I was sure we were in good hands, so I left to coach a baseball game. When I got back that evening, my people were still dealing with the problem, and so we dug deeper. It was taking a while to copy a duplicate file set of data from another branch to one of our Production servers. (Old School mentality—You're my boy Blue")
This took what seemed forever, so I asked my network manager to restore the target server from the backup we'd made at noon with HPE SimpliVity, which took one minute. (The New Way of Thinking)
The same thing started happening doing it the old way. As we dove in again and found a file labeled "cryptolocker," which we traced back to the XP machine at one of our branches. We then pulled the plug on the affected server and that desktop and restored the file share backup from noon.
It took us a while to figure it out (four hours), but once we did, we were up and running twenty minutes later. Thanks to HPE SimpliVity, we only lost three reports that were generated between noon and 3:15 PM when the cryptolocker hit. Needless to say, we upgraded everything to Windows 7 within a week or so and renewed our efforts to move our front office to VDI.
Taking a Second Look at HPE SimpliVity
By 2019, we had four HPE SimpliVity nodes in our production environment and another two at our DR data center, but it was time to take a second look at our options. Our first set of HPE SimpliVity nodes was nearing end of life. We were also running out of storage at our DR data center due to backups of Production and running Test environments there.
We looked at the usual suspects again, but every other solution required third-party add-ons to do the same work as our HPE SimpliVity. We would have paid more for hardware, software, and training to start over.
Right now, I can teach my IT people (and some non-IT) everything they need to know about HPE SimpliVity and VMware in a couple of days. I don't have to send them off for six weeks of offsite training.
I can also set up multiple test environments in minutes to make sure upgrades and new applications run smoothly. I'm building 30-server bubbles that are exact reproductions of our production environment in under 20 minutes, utilizing an HPE partner's application, and if things go wrong when we try something new, I can wipe them and start over until we get everything right.

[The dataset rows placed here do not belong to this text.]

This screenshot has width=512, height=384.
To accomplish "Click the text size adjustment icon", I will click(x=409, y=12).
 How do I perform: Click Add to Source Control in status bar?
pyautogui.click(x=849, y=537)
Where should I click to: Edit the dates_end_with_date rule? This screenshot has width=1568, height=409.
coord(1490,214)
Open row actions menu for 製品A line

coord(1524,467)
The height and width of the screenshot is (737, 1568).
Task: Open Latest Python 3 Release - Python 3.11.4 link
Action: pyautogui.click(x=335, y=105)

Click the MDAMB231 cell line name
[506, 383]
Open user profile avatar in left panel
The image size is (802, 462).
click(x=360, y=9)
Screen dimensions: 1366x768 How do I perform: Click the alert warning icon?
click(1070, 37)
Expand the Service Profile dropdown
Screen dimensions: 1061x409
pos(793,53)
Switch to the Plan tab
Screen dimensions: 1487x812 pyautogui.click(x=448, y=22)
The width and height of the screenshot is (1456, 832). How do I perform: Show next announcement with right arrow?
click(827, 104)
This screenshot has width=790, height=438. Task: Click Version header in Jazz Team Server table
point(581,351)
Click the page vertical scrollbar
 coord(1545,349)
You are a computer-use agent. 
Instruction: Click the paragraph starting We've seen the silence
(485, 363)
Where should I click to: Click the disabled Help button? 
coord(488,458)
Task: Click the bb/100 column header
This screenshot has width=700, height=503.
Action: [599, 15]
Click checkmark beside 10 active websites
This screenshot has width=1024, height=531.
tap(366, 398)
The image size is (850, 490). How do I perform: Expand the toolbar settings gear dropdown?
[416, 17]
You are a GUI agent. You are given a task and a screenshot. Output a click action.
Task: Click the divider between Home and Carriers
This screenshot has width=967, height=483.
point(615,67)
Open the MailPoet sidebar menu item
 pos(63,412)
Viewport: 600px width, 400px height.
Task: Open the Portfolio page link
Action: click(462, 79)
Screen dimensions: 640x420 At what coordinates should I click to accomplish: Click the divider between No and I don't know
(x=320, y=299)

We even hired a full-time training manager for our frontline workers. She uses virtual machines in an HPE SimpliVity test environment to train staff on how to handle real-time transactions in a full-blown sandboxed replica of our front-office environment.
In short, HPE SimpliVity gives us access to the same tools as the country's biggest credit unions and banks, but on a smaller scale. As a result, we can continue to innovate and to always up the level of service and the quality of financial products we can offer our members.
An Evolving Partnership
We started with SimpliVity before HPE acquired it. There were a couple of hiccups during the transition, but our business relationship has always been a partnership. It never felt transactional. HPE and our third-party supplier have worked together over the years to provide consistent and timely support. They are approachable, and I'm sure they give us the same quality care HPE SimpliVity offers our Wall Street competitors.
At the same time, HPE is continuously innovating, and their post-acquisition SimpliVity products continue to astound me. I'm especially eager to start working with . HPE's new predictive analytics platform will allow us to take a deeper dive into our infrastructure and to better support and secure our network. I think InfoSight will allow me to flex some IT muscle and be more proactive than we have been in the past. We're not quite there yet and are still working on completing our latest round of infrastructure projects, but HPE InfoSight is definitely on our radar.
In the end, Central One is providing outstanding service to our members. HPE SimpliVity is helping us achieve this goal. It helps keep us flexible and adaptable, which is exactly what our members need from us. A satisfaction score of 98% is great, but it means we’ve still got 2% more to go.